Gary Hart Photography: Starfire, Halemaumau Crater, Kilauea, Hawaii

Starfire, Halemaumau Crater, Kilauea, Hawaii
Sony a7S
Rokinon 24mm f1.4
10 seconds
ISO 1600

Rain in Hawaii is great for almost everything—it fills the waterfalls, cleans the air (for the best sunrise/sunset color), sparks rainbows, and makes photographing Hawaii’s lush foliage a joy. But it’s not so great when your objective includes stars. And based on the forecast for this year’s Hawaii Big Island workshops, our odds for finding the Milky Way above Kilauea weren’t too good. But a nature photographer who relies entirely on the odds will soon be an ex nature photographer.

The first night my group visited Kilauea we were completely shutout by a wet fog that obscured the world beyond 100 feet and deposited tangible flecks of moisture on every exposed surface. Undaunted, the next night we returned to the caldera despite rain in Hilo falling faster than our wipers could erase it. The downpour pounded us all the way through town, then eased a bit as we started to climb.

Despite the improving conditions, frequent skyward peeks through the windshield offered no cause for optimism. By the time we entered Hawaii Volcanoes National Park, the rain had stopped completely, but the clouds persisted. Parking at our destination we still saw no stars, but the caldera’s orange glow throbbed below and the clouds above reflected its orange glow—a definite improvement over the previous night. While not the grand prize, this reflected fire makes beautiful photographs too, offering a small consolation for a group of photographers with their hearts set on the Milky Way.

In the complete darkness a starlight shoot requires, the less setup required at the shooting location, the less we need to use our lights and the sooner everyone’s eyes adjust. So at the cars everyone’s polarizers came off, our apertures were opened wide, and the ISOs were pushed as far as the camera’s image quality will allow. Pared down to just a tripod, one camera, and one lens, we marched off to the caldera.

Ever the optimist, midway through the short walk to the rim I ventured one more glance upward—what had just seconds earlier been a solid blanket of orange-tinted grayness had suddenly acquired a jet-black rip sprinkled with twinkling points of light. I turned off my headlamp to confirm and there it was, the Milky Way, spread like a bag of sugar spilled on a pool of ink.

▶ Exercise description: Return the passage of the Kilauea night photography text that begins at the words "Despite the improving" and stops after "the Milky Way.", copied word for word.

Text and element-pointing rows
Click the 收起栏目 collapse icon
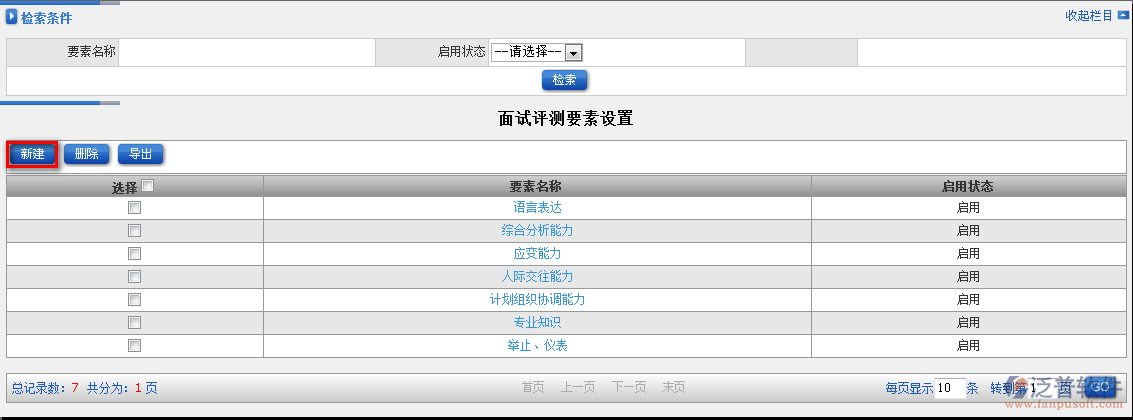This screenshot has height=420, width=1133. (1122, 15)
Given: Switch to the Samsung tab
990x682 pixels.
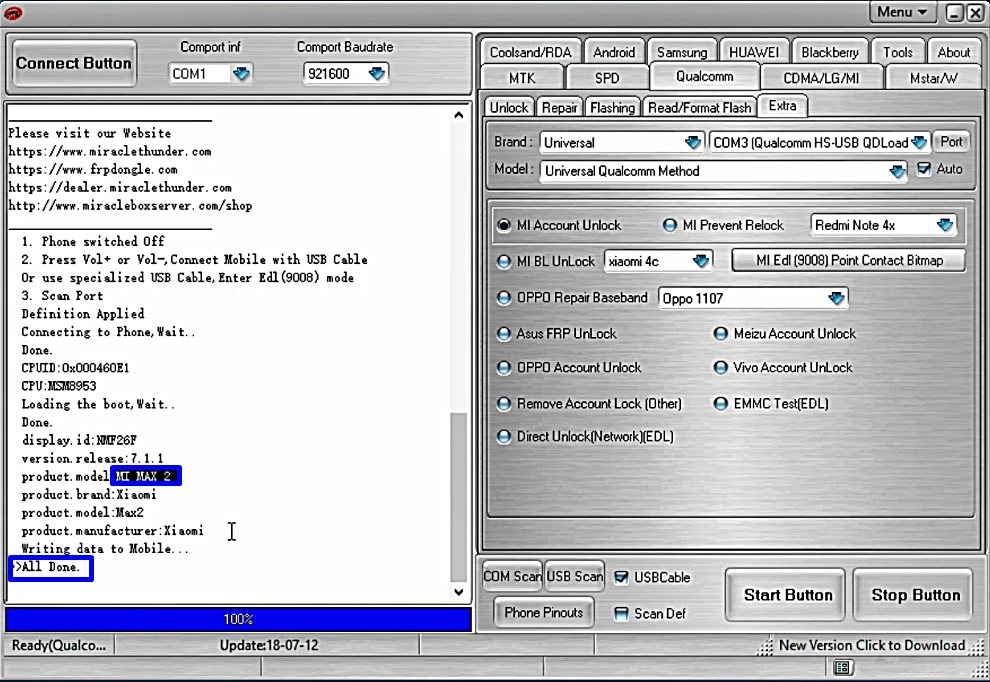Looking at the screenshot, I should pyautogui.click(x=682, y=52).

▶ Output:
Despite the improving conditions, frequent skyward peeks through the windshield offered no cause for optimism. By the time we entered Hawaii Volcanoes National Park, the rain had stopped completely, but the clouds persisted. Parking at our destination we still saw no stars, but the caldera’s orange glow throbbed below and the clouds above reflected its orange glow—a definite improvement over the previous night. While not the grand prize, this reflected fire makes beautiful photographs too, offering a small consolation for a group of photographers with their hearts set on the Milky Way.